Chatter about AI in fantasy football is picking up. Mentions of the topic across X, Facebook, Instagram, Bluesky, and Reddit jumped 728% year over year, according to the software firm Sprinklr. (Still, with only 14,000 posts in 2025, the conversation remains relatively niche.)

Ryan Laughlin, a longtime fantasy football fan, is taking a different approach: using AI to track and predict his competition. Combining his own machine learning model with historical data from Yahoo’s API and OpenAI’s LLMs, Laughlin—who works in commerce payments at JPMorgan Chase while pursuing a computer science master’s degree part-time—set out to analyze how his league-mates have drafted in past seasons.

The result is a “draft scout” that generates AI summaries of league players’ tendencies, showing who delays drafting quarterbacks and who prioritizes running backs. As Laughlin explains it: People often forget each manager’s style year to year. His tool is designed to “feel like a scout sitting next to you, trying to help you win your fantasy week.”

To test the concept, Laughlin spent a few hundred dollars on Reddit ads targeting fantasy football subreddits, inviting others to try it and share feedback.

“I’ve gotten actually pretty strong feedback from people who say it resonates with them,” Laughlin says. “Like they read their own profile and say it’s actually kind of true and kind of weirdly accurate. They don’t have objections to it, but people aren’t incentivized to share it because if you share with your league, you’re giving away the competitive advantage.”

AI in fantasy football isn’t entirely new. Back in 2015, IBM Watson rolled out tools that crunched data from Twitter activity, coaching stats, football articles, and more. Today, IBM is in its ninth year of a partnership with ESPN. Its Watsonx platform now powers features like an “AI Weekly Preview” and data-driven categories suggesting which players to add, drop, or trade.

But now those tools are reaching scale. Roughly 13 million fantasy players use IBM features (up from 12 million last year), according to Kameryn Stanhouse, IBM’s vice president of sports and entertainment partnerships. Behind the recommendations: 36 billion data points, from player stats and team performance to news coverage, media sentiment, and injury reports.

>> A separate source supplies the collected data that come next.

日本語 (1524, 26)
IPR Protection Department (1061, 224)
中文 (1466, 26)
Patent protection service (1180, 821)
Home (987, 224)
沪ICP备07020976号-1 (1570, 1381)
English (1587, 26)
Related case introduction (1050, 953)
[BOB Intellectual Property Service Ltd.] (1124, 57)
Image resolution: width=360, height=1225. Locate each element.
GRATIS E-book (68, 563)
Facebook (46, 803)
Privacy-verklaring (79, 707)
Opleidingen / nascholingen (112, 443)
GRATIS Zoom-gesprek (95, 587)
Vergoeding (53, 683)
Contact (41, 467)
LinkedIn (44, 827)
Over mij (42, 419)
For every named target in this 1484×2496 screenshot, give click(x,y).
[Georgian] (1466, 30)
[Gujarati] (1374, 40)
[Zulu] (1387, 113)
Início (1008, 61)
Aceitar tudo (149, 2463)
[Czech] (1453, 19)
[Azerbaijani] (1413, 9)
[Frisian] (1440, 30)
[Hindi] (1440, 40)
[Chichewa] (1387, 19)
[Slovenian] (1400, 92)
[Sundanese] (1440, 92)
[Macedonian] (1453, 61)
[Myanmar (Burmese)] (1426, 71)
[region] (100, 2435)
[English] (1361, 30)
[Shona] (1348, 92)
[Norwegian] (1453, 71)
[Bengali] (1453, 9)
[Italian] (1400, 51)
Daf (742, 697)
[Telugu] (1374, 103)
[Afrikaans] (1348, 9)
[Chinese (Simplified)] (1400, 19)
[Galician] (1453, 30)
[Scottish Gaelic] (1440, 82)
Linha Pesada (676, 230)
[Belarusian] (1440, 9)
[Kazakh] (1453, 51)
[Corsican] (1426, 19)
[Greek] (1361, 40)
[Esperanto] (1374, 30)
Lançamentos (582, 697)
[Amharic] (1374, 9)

“There are the typical stats that you’re getting that everyone has access to,” Stanhouse says. “But also the ability to use that unstructured data and be able to scan the web and understand what reporters are saying. If players are getting a lot of positive media sentiment there, we’re attributing value to those as opposed to others.”

“People treat AI as an Oracle”

Startups are also pushing into fantasy sports from other industries. Sourcetable, originally built for stock traders and hedge funds, now offers its AI-driven spreadsheet platform with features tailored to fantasy football. By pulling data from ESPN, Sleeper, and Yahoo, the tool enables deeper modeling and real-time insights. Founder and CEO Eoin McMillan sees potential to expand into other sports, though he acknowledges some trade-offs.

“Maybe I’m just nostalgic, but I do think we lose some excitement from the game as we move increasingly toward stats management,” McMillan says. “On the other hand, Brady and Belichick were clearly early at being disciplined on this game-manager-mode trend, and the results showed.”

Others are building tools to rethink how lineups come together in real time. Phoenix-based data scientist Ben Jensen, for example, created a “draft optimizer” to help assemble a balanced roster during live drafts—something traditional player projections rarely address. His tool accounts for roster constraints, models hypothetical picks from rival managers, and reflects his personal preferences with tags ranging from “strongly like” to “strongly dislike.” It also simulates whether to take or wait on certain players.

Jensen notes that he used AI mainly for coding, not for decision-making. That distinction, he says, prevents blind trust in a system with its own risks. “Too often people treat AI as an oracle instead, and then get frustrated when it isn’t a magic bullet,” he says. “To whatever extent I inform my strategies with AI, I still am accountable for the outcome.”